**Listed records**:

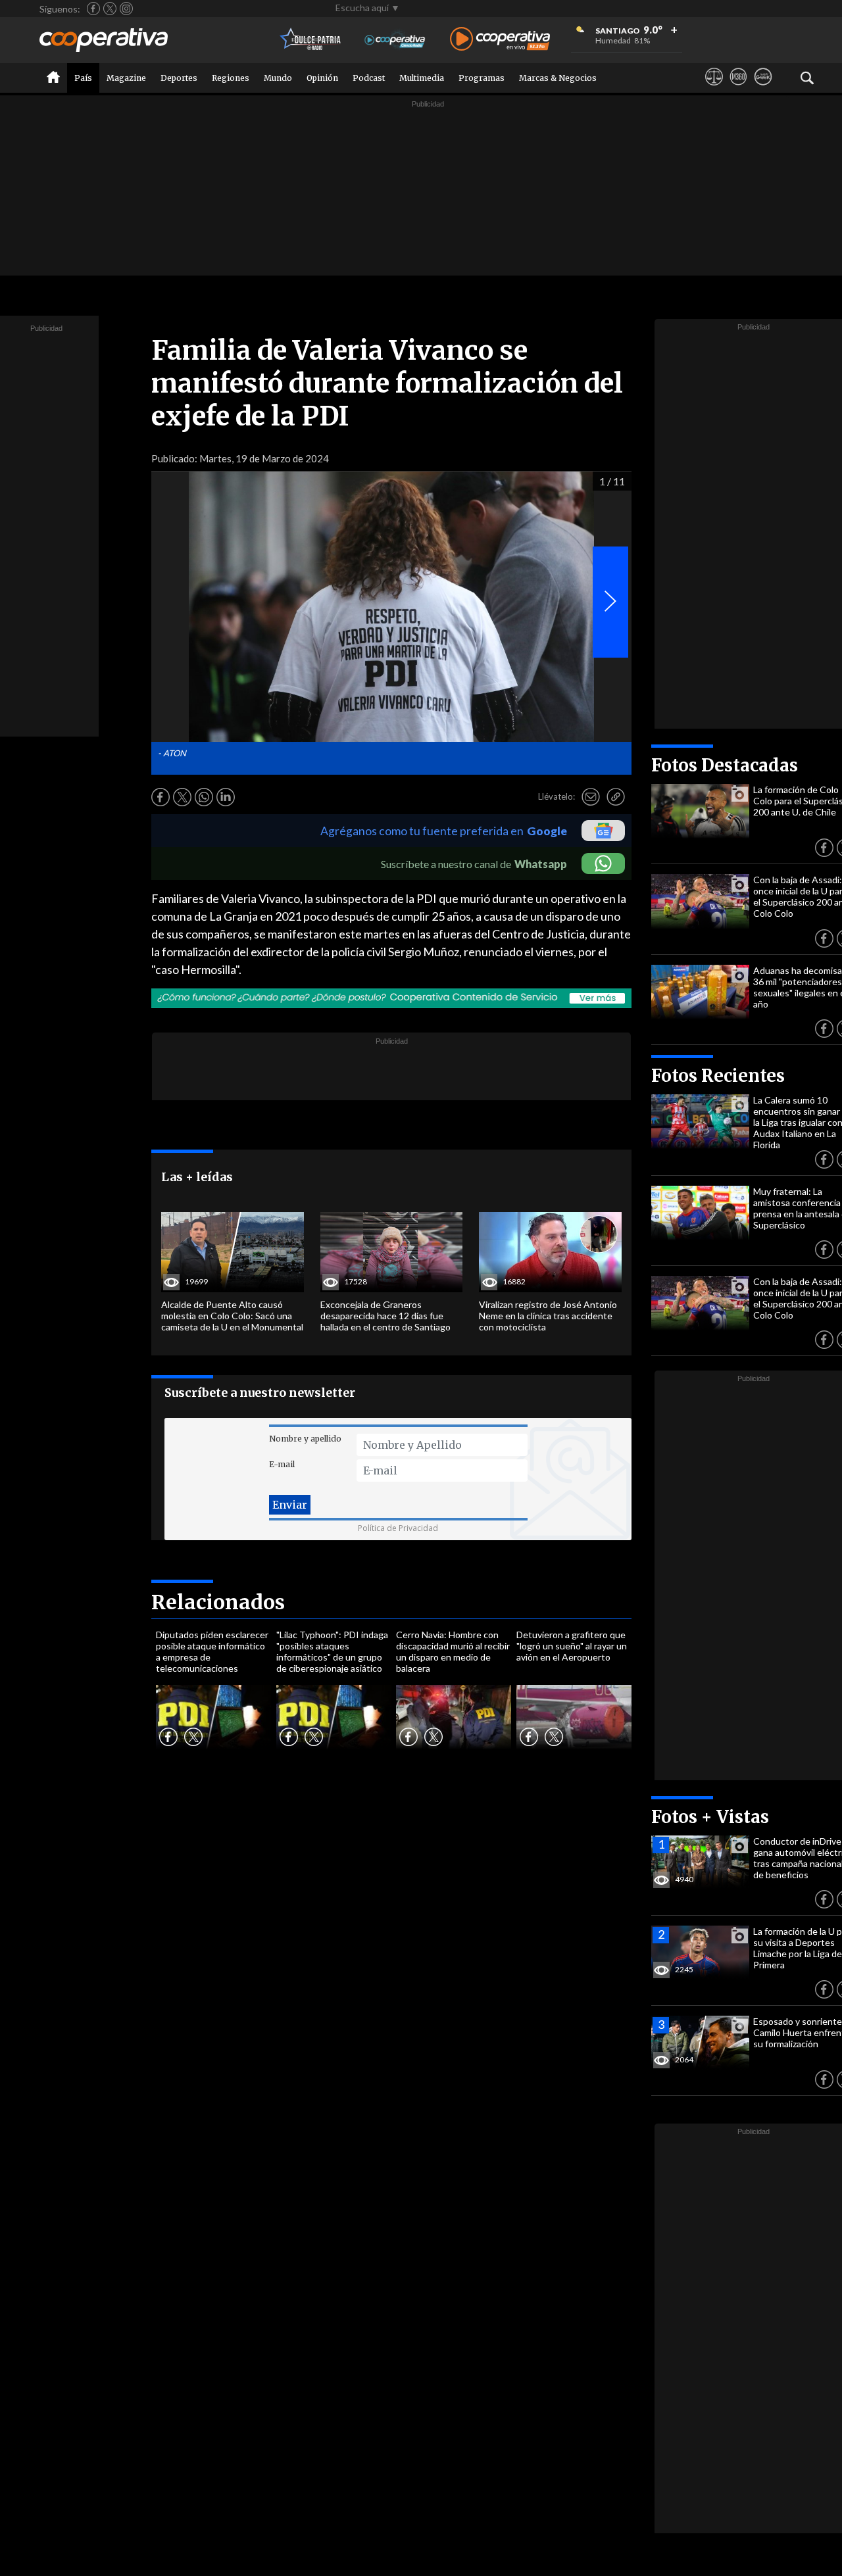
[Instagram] (126, 8)
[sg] (763, 88)
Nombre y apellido (305, 1439)
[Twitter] (109, 8)
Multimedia (421, 78)
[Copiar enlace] (616, 797)
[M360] (738, 88)
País (83, 78)
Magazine (126, 78)
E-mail (282, 1464)
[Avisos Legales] (714, 88)
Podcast (369, 78)
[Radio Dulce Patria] (311, 40)
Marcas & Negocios (558, 78)
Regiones (230, 78)
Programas (481, 78)
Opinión (322, 78)
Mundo (278, 78)
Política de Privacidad (398, 1528)
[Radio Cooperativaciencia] (395, 40)
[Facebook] (93, 8)
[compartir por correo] (591, 797)
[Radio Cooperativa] (500, 40)
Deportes (179, 78)
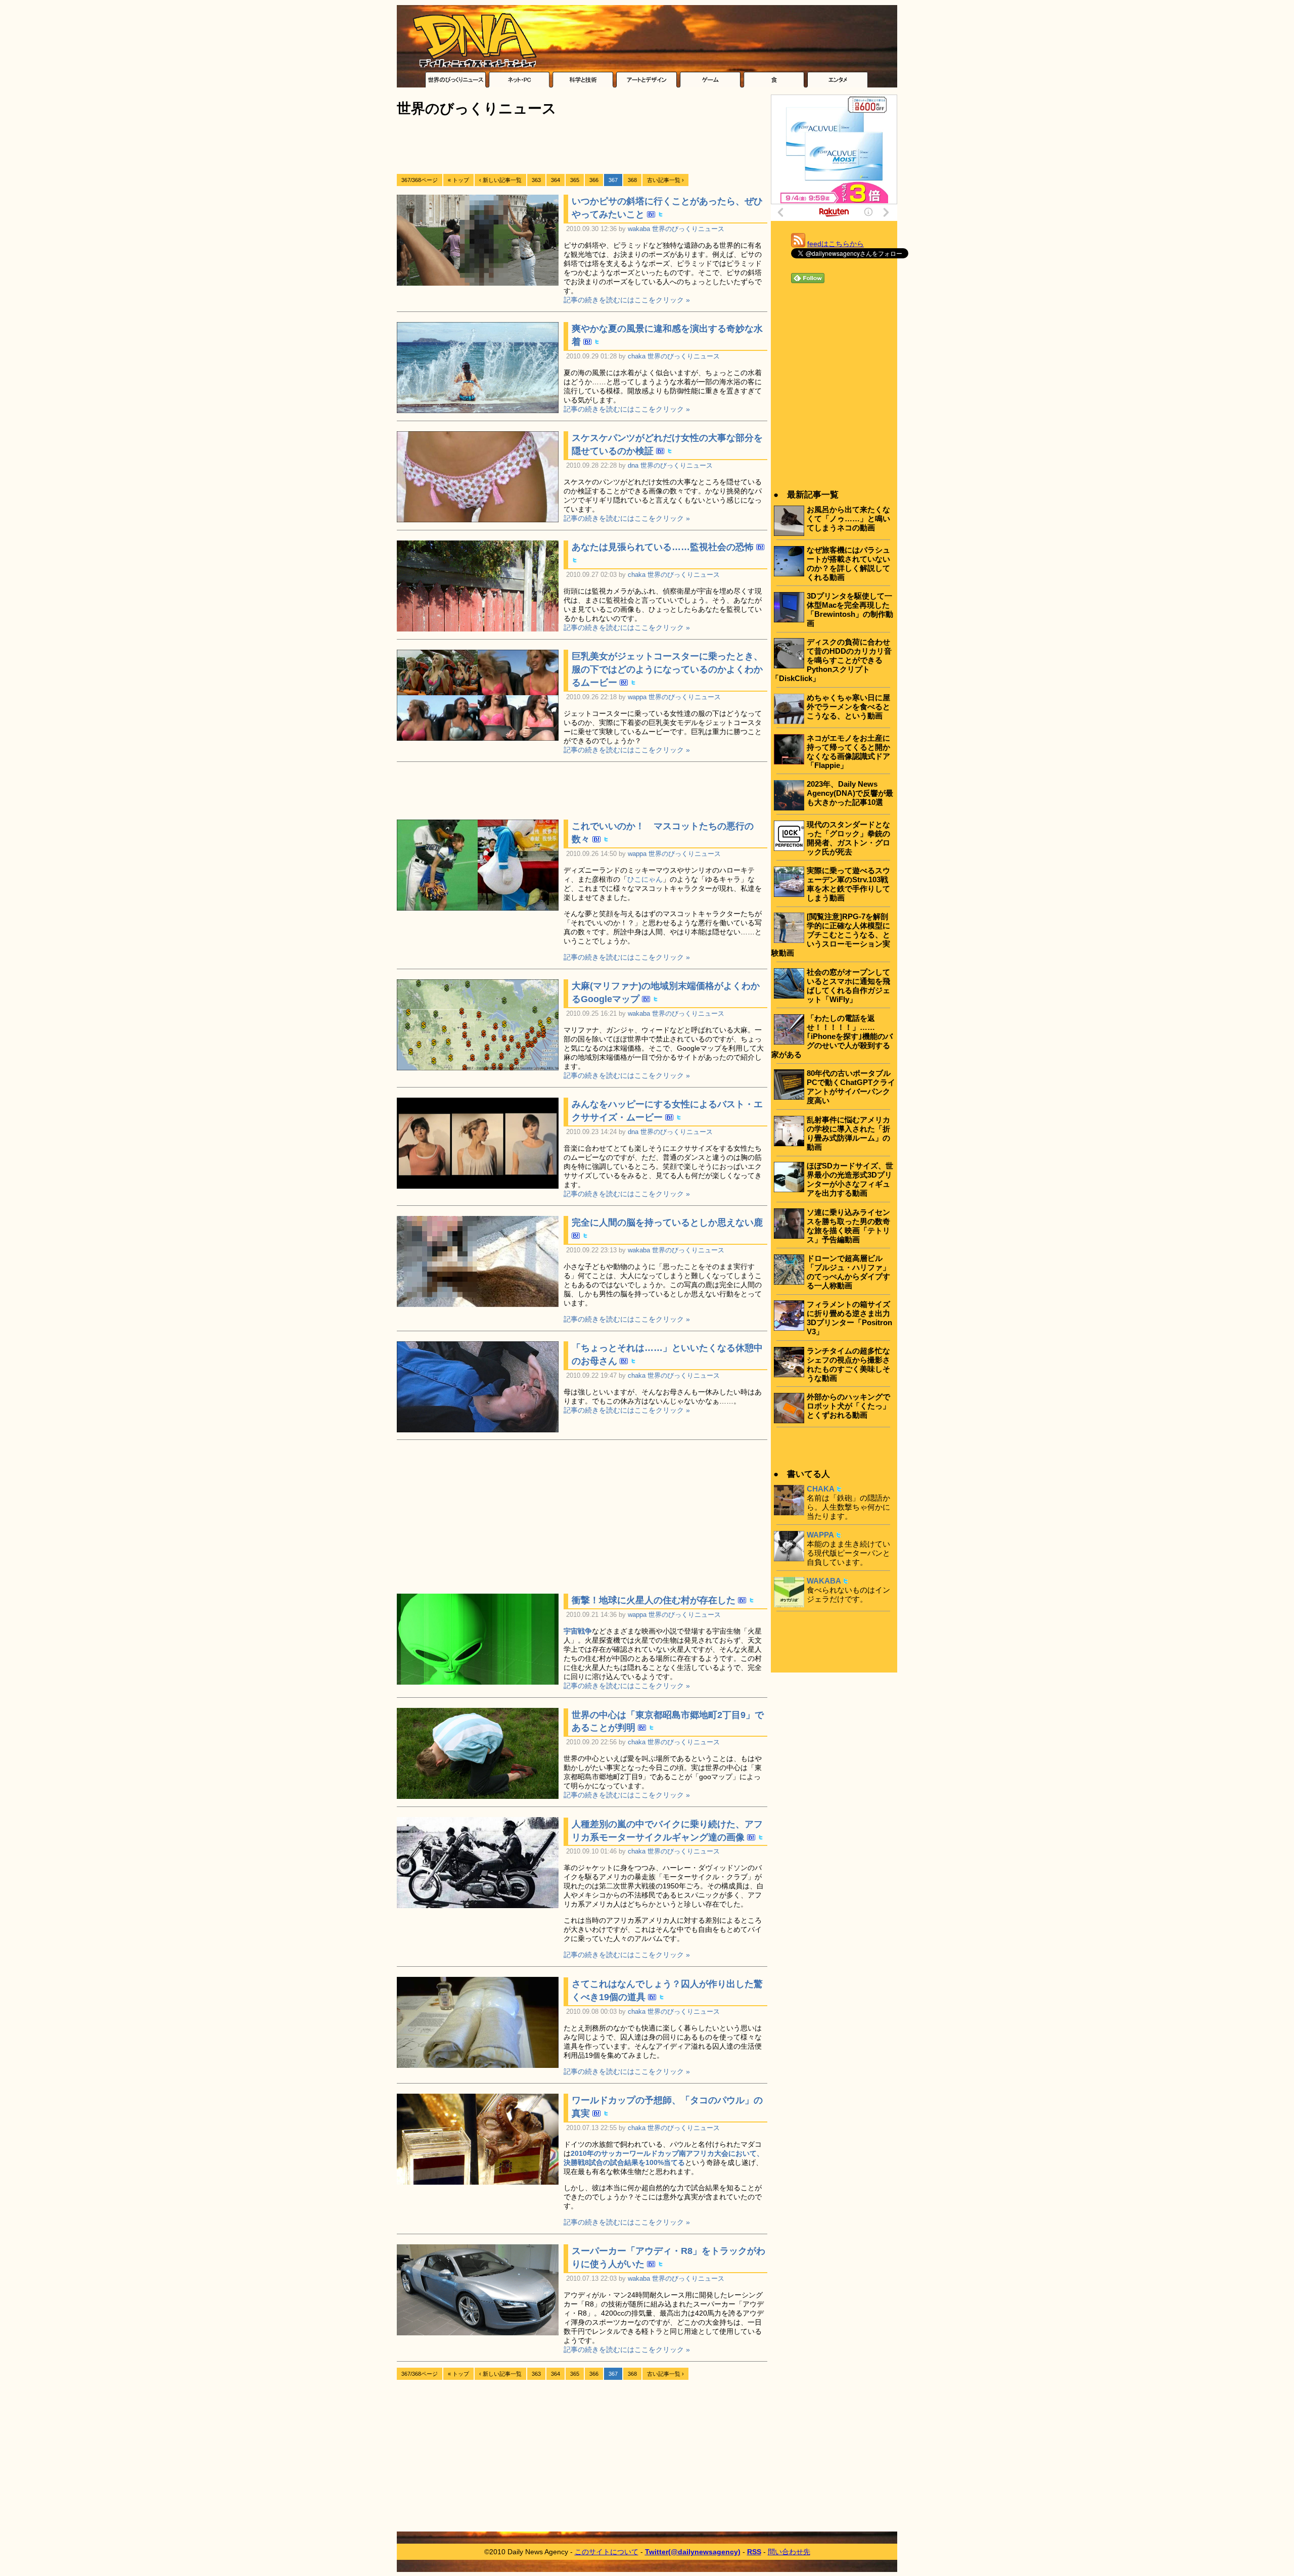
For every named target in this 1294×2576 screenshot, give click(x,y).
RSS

**What the exercise asks**: Every line of the data above should be quoted exactly. Omit the pictures.

**Task output**:
[Instagram] (126, 8)
[sg] (763, 88)
Nombre y apellido (305, 1439)
[Twitter] (109, 8)
Multimedia (421, 78)
[Copiar enlace] (616, 797)
[M360] (738, 88)
País (83, 78)
Magazine (126, 78)
E-mail (282, 1464)
[Avisos Legales] (714, 88)
Podcast (369, 78)
[Radio Dulce Patria] (311, 40)
Marcas & Negocios (558, 78)
Regiones (230, 78)
Programas (481, 78)
Opinión (322, 78)
Mundo (278, 78)
Política de Privacidad (398, 1528)
[Radio Cooperativaciencia] (395, 40)
[Facebook] (93, 8)
[compartir por correo] (591, 797)
[Radio Cooperativa] (500, 40)
Deportes (179, 78)
For every named target in this 1294×2576 screenshot, give click(x,y).
RSS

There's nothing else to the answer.